Other members of the panel agreed with his assessment.

Michael Aisenberg, the director of policy for the Mountain View authentication technology vendor VeriSign Inc., said the financial services industry is “in an early stage of solving the problem, and I don’t think we’re doing a very good job yet.”

Jonathan Penn, a principal analyst with Forrester Research Inc., hosted a separate panel at a conference sponsored by the security vendor Entrust Inc. He said that online fraud methods are continuously evolving. The first step was phishing, in which criminals use e-mail to trick people into visiting Web sites that look like banking sites and ask for personal information that can be used for identity theft.

Phishing “is still a fairly effective and a fairly predominant form of attack,” despite widespread efforts to warn consumers never to reveal their personal information, he said.

Online scams are becoming more complex and harder to stop, Mr. Penn said. For example, criminals can now use a man-in-the-middle attack to send instructions to a bank’s computer after a customer has logged in.

Banks are starting to use new authentication techniques, which make things more difficult for the consumers. For example, Bank of America Corp. is rolling out software from PassMark that grants customers easy access to their accounts only when they are using a computer they have used before. E-Trade Financial Corp. offers its customers passcode-generating tokens from RSA Security Inc. of Bedford, Mass.

“If you happen to be a customer of Bank of America and E-Trade today, you’re going to have two very different processes to learn,” Jim Salters, the director of technology initiatives and project development for the Financial Services Technology Consortium, said during Mr. Penn’s panel.

But “fraud changes as the institutions defend themselves,” Mr. Salters said. Bankers and criminals are always trying to outsmart each other, and the battle between them is becoming “a stalemate.”

Both panels also discussed the guidelines issued last month by the Federal Financial Institutions Examination Council, which recommended that financial services companies strengthen their authentication measures for high-risk transactions.

“Institutions have been responding very positively to the guidance,” said Michael L. Jackson, the associate director for technology supervision with the Federal Deposit Insurance Corp., which is a member of the FFIEC.

He warned during Mr. Penn’s panel that fraud has long been perpetrated by insiders who gain access to customer data, and though this is still the case, many criminals now use the Internet to transfer funds out of a victim’s bank account.

Passwords alone are no longer adequate protection for online banking sites, Mr. Jackson said. The sites should use “some form of multifactor authentication.”
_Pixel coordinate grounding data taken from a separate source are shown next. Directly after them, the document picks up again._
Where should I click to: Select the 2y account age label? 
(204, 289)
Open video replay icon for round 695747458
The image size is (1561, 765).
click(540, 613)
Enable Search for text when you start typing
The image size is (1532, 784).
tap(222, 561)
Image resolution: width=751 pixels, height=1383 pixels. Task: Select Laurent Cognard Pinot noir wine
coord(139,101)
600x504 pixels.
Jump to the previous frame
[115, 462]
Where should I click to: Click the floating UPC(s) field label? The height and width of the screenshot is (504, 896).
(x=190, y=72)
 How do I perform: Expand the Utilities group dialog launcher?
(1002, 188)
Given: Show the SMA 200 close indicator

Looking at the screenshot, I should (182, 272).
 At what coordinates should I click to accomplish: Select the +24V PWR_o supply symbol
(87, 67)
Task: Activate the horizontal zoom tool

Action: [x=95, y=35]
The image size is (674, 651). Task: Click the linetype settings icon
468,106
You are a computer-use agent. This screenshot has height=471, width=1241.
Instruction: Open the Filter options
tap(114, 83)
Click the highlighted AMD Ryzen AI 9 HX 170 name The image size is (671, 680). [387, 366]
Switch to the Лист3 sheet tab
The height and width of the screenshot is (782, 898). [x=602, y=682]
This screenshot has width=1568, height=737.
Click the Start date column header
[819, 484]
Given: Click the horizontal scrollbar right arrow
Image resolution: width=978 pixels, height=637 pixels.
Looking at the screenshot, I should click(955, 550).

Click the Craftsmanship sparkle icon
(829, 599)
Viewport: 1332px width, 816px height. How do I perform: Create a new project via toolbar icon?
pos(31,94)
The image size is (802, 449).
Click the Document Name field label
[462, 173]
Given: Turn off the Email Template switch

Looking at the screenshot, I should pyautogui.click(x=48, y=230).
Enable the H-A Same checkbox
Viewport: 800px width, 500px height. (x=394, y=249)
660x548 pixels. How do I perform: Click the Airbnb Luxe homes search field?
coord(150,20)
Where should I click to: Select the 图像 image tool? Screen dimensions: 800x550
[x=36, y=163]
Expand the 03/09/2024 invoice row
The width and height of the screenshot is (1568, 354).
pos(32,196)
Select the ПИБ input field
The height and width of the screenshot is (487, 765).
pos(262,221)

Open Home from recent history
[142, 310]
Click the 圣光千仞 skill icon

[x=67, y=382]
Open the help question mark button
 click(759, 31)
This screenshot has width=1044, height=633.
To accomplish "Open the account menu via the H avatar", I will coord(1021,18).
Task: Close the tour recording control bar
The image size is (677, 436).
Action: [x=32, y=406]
Mr. Aisenberg said the FFIEC guidelines are a step forward but will not be the last word.

“Ordering seat-belt use didn’t stop motor vehicle accidents, nor did it stop efforts to improve vehicle safety,” he said. The financial services industry is in a similar situation — institutions are scrambling to put the digital equivalent of seat belts in place today, but they still expect to add more protection in the future.

Susanna Montezemolo, a policy analyst with Consumers Union, said during Mr. Penn’s panel, “There is no 100% foolproof way to stop identity theft and the harms that come from it.”

However, banks and consumers should be using more tools than they regularly use now, she said. “What consumers really care about is that, in the end, their privacy is protected.”